In his dying speech he declares:
Here, like a
Roman statue, I will stand
Till death
hath made me marble. O my fame
Live in
despite of murther!
This
is a play that could have been a good study in hubris and vainglory. Like
Coriolanus (“Alone I did it!”), Bussy
is the model of the ego-driven man of violence whose dignity resides in his
complete self-assurance. In some ways splendid (roll on Rostand’s unhistorical
version of Cyrano de Bergerac) but in some ways very scary (roll on Nietzsche’s
self-ordained supermen), he is big only because he is surrounded by nastier, smaller
and more calculating people.
Yet
the play never reaches great tragic heights, even though Chapman clearly sees
Bussy as a hero. There is one extraordinary feature of the play. The historical
events to which it alludes took place right in the middle of France’s Wars of
Religion. The historical Bussy was murdered a mere seven years after the
St Bartholomew Day’s Massacre, in which Bussy had been one of the Catholic
bravos who set upon and murdered Protestant Huguenots. In Protestant England,
the French situation was always ripe for pro-Protestant anti-Catholic
propaganda, such as Marlowe’s The
Massacre at Paris. Yet in Chapman’s Bussy
D’Ambois, there is virtually no reference to the religious situation at
all. Possibly the friar who conveys Bussy to his adulterous mistress could be
seen as a pandar, and later the same friar conjures up spirits – with a pagan
prayer – to help Bussy understand what he is walking into. Maybe a Protestant
London audience would see this as confirming all their suspicions of devious
Catholic clergy; and yet – amazingly – Chapman depicts the friar in a positive
light, and the friar dies sympathetically, properly disgusted by Montsurry’s
use of torture. Dare I suggest that, by reading recent French history, Chapman
was more aware than most of his English contemporaries of how ambiguous the
religious situation in France really was – how many policy-plays, betrayals and
acts of volence there were on both the Catholic and the Protestant sides. He
could not present France in simplistic black-and-white propagandistic terms, so
he ignored the religious situation altogether and focused his play solely on
the matter of power.
So – at last – why does this play
not live as theatre, when it has such a strong story and such tragic potential?
There are some good theatrical
moments – coups de theatre, as the
French would say. The reported
account of Bussy’s heroic duel. The scene where the friar leads Bussy up,
through an under-stage trapdoor, to Tamyra’s room. The torture of Tamyra by her
husband in which she piteously pleads that her husband could not treat her so,
and that some evil spirit must have taken his place (“husband, oh, help me, husband!”). The friar conjuring up the
spirits so that he and Bussy can see “Monsieur”, Guise and Montsurry plotting.
And, of course, the final cutting-down of Bussy by ambush.
But, dammit, the play just doesn’t
work. Coming back to it after all these years, I am more alert to its failure.
The failure is in the language. Too often, Chapman stops the action so that
characters can deliver themselves of sententious thoughts. I am not talking
here of soliloquies, arising from characters’ circumstances, as in Shakespeare,
Jonson et al. I am talking of set-piece speeches, which Chapman has forced into
characters’ mouths for our edification. Consider this exchange (Act Two, Scene One)

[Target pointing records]
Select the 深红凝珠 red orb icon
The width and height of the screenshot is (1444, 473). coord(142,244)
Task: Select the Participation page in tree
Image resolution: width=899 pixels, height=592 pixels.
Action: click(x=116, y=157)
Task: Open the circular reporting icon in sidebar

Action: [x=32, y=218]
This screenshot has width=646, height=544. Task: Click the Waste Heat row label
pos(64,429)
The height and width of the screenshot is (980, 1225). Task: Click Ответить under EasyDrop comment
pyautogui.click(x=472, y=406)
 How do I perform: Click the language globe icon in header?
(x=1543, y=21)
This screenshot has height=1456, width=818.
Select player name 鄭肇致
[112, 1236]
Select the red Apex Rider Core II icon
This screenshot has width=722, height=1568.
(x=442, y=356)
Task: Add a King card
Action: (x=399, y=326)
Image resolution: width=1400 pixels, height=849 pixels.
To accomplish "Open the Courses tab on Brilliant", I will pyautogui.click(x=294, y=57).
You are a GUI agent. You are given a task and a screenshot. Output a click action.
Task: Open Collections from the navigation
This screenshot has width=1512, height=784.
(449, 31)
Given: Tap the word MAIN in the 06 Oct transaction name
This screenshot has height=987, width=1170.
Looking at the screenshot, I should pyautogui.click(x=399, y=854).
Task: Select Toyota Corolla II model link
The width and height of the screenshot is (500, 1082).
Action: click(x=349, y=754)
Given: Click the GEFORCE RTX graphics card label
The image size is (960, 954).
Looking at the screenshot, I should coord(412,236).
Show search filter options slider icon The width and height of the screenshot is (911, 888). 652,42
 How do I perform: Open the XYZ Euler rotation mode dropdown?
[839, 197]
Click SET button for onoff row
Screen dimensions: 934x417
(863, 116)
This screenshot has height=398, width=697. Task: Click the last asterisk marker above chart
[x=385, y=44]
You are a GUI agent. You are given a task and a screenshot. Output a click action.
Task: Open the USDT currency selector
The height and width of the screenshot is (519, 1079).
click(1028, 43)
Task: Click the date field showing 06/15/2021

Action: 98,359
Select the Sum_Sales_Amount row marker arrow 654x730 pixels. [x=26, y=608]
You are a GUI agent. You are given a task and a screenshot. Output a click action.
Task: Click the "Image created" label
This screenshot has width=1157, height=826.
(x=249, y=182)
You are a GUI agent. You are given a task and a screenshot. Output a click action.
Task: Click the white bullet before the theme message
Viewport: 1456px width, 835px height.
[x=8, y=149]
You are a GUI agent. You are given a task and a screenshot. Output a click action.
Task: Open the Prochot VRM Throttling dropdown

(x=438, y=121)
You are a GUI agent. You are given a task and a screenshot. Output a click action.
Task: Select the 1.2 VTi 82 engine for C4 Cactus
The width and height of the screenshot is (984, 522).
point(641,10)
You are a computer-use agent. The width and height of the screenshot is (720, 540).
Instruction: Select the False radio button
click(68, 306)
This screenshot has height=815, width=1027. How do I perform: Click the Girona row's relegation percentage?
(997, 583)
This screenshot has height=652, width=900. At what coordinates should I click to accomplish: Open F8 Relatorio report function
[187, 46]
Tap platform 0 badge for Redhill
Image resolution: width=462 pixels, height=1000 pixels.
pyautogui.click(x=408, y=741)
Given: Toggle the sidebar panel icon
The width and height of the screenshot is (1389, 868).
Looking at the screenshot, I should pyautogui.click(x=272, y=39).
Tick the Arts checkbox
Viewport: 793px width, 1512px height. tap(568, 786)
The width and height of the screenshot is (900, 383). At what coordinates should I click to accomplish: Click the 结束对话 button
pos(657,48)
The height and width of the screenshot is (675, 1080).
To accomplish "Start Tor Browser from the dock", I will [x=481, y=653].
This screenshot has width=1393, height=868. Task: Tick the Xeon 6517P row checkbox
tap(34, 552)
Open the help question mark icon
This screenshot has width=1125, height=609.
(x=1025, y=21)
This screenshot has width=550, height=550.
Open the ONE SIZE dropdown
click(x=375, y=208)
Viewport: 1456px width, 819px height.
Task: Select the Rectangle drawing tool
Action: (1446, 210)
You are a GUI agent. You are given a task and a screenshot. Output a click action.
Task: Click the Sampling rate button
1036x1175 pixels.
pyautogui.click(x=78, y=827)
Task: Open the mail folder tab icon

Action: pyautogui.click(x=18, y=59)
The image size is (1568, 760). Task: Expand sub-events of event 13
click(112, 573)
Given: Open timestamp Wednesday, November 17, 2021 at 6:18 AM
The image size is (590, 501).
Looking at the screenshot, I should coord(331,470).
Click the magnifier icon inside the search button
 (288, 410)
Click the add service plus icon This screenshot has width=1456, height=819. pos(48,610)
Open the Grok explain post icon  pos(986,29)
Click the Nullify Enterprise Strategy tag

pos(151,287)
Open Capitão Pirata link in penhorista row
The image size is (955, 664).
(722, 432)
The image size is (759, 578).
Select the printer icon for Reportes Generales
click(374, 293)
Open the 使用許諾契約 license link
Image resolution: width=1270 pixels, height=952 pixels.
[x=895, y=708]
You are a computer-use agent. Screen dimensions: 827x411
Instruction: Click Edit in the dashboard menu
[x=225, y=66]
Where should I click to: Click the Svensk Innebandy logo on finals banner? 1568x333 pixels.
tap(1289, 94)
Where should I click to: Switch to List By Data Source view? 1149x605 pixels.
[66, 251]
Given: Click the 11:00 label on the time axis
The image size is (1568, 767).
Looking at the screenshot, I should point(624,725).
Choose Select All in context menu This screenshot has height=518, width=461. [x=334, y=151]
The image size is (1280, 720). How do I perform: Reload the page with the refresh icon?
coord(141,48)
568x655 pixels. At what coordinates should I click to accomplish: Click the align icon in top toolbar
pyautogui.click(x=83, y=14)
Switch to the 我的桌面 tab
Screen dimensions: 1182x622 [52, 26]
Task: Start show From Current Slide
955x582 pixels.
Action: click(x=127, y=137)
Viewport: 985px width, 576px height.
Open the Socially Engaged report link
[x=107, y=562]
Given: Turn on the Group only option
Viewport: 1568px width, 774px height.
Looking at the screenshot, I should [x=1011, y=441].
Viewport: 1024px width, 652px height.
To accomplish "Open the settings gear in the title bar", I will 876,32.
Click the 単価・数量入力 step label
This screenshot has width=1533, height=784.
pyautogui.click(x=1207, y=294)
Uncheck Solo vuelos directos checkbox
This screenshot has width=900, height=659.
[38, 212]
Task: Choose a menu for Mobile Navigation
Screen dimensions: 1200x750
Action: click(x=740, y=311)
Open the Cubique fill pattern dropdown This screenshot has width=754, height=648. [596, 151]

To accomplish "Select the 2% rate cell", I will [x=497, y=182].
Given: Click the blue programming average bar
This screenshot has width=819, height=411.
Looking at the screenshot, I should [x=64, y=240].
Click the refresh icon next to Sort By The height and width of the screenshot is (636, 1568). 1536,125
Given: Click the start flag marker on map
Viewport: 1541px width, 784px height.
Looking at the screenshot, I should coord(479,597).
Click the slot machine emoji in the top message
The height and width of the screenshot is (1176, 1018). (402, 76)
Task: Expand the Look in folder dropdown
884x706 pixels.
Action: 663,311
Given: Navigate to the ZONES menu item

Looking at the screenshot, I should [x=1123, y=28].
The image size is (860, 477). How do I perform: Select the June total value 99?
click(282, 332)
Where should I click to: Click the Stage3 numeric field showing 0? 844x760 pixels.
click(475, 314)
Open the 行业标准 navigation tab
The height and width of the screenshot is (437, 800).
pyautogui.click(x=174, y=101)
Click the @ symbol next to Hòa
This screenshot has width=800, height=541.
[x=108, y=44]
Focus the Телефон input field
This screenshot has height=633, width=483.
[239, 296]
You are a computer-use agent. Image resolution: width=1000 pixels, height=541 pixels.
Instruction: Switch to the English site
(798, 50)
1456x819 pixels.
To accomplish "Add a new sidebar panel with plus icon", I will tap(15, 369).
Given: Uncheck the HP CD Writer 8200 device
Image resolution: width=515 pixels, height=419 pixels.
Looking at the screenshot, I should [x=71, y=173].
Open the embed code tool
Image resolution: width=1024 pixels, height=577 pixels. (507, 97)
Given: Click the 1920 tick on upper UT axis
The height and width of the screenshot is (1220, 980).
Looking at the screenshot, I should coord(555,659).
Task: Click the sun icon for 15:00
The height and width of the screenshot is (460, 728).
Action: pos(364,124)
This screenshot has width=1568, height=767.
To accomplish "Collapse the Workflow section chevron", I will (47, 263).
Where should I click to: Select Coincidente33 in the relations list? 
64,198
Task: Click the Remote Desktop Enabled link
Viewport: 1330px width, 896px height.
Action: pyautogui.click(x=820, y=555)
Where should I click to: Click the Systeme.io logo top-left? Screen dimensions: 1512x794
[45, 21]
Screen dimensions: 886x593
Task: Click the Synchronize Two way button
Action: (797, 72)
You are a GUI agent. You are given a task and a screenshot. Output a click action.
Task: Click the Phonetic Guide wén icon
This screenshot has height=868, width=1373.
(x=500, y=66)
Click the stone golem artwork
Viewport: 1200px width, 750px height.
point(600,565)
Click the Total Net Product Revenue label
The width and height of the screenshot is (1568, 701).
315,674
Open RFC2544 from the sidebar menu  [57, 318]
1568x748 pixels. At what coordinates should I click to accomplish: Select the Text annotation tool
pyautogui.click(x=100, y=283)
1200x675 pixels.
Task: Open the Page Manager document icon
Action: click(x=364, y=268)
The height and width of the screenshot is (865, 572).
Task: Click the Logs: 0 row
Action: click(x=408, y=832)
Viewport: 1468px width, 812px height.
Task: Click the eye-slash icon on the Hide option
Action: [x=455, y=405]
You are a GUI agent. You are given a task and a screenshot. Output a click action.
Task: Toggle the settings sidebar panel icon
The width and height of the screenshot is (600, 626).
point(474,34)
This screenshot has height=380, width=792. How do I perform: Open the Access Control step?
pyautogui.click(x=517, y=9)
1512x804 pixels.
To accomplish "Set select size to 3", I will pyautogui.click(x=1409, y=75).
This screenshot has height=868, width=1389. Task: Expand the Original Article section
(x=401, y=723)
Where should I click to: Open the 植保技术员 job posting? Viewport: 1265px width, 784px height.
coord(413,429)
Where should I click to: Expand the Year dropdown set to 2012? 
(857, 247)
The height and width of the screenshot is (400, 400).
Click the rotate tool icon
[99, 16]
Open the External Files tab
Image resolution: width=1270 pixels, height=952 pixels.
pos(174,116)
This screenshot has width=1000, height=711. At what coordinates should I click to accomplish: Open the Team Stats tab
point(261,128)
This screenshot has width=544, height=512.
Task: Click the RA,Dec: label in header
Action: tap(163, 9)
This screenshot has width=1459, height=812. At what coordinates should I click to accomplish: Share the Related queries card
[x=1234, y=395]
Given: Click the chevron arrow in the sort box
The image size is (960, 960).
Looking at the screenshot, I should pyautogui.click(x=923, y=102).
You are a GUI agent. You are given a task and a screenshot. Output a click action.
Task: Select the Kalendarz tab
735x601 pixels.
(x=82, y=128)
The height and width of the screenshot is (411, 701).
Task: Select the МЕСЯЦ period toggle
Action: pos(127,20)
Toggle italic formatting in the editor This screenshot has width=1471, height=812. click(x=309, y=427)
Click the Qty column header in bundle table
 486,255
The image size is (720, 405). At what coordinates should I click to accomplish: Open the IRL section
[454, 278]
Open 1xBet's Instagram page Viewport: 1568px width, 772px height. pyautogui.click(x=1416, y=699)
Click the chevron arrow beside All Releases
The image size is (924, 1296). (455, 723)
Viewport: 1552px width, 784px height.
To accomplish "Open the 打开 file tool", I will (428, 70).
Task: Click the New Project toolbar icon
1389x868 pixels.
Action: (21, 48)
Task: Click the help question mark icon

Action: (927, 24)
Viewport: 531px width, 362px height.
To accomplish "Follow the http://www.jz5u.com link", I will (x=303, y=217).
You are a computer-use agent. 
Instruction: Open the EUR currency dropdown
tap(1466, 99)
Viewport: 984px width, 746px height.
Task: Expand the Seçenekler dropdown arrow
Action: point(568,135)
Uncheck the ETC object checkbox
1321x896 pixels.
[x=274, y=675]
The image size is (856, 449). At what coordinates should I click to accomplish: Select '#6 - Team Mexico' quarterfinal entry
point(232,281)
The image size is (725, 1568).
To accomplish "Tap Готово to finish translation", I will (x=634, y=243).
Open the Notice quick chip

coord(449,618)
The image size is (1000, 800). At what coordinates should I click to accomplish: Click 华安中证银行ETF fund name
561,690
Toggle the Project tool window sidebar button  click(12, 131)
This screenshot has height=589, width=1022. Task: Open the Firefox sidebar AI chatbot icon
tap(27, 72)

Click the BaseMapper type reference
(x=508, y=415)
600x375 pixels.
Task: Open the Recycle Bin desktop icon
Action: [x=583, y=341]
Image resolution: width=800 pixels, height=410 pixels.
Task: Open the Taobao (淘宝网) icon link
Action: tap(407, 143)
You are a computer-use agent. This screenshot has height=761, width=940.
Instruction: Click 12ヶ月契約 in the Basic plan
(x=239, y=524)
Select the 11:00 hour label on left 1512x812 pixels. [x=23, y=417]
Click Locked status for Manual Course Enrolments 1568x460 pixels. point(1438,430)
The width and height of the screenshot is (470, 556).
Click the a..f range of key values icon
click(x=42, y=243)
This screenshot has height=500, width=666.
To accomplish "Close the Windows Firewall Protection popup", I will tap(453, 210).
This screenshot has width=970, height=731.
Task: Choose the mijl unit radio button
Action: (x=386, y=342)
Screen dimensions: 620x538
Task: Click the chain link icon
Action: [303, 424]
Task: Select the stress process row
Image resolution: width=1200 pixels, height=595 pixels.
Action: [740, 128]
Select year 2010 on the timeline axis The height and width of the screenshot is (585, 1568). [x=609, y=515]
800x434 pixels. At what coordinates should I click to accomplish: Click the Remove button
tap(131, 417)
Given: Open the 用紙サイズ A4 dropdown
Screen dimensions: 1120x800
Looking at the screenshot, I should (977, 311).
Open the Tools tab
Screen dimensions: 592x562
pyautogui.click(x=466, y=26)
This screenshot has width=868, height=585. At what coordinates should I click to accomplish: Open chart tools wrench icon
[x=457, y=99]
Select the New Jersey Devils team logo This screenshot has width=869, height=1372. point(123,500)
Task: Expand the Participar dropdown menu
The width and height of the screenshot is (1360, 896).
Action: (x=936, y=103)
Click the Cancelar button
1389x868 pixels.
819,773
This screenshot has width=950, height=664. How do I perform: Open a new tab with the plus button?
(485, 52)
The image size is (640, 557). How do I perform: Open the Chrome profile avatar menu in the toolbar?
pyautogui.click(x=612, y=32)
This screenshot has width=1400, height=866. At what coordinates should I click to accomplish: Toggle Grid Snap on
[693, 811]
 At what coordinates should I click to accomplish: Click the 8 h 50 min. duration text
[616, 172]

- _Objectives_:
1. According to the piece on Bussy D'Ambois, how many years after the St Bartholomew Day's Massacre was the historical Bussy murdered?
2. Reproduce the part of the piece on Bussy D'Ambois that opens with the words containing "There are some" and closes with "and Montsurry plotting.".

- _List of solutions_:
1. Seven years.

2.
There are some good theatrical
moments – coups de theatre, as the
French would say. The reported
account of Bussy’s heroic duel. The scene where the friar leads Bussy up,
through an under-stage trapdoor, to Tamyra’s room. The torture of Tamyra by her
husband in which she piteously pleads that her husband could not treat her so,
and that some evil spirit must have taken his place (“husband, oh, help me, husband!”). The friar conjuring up the
spirits so that he and Bussy can see “Monsieur”, Guise and Montsurry plotting.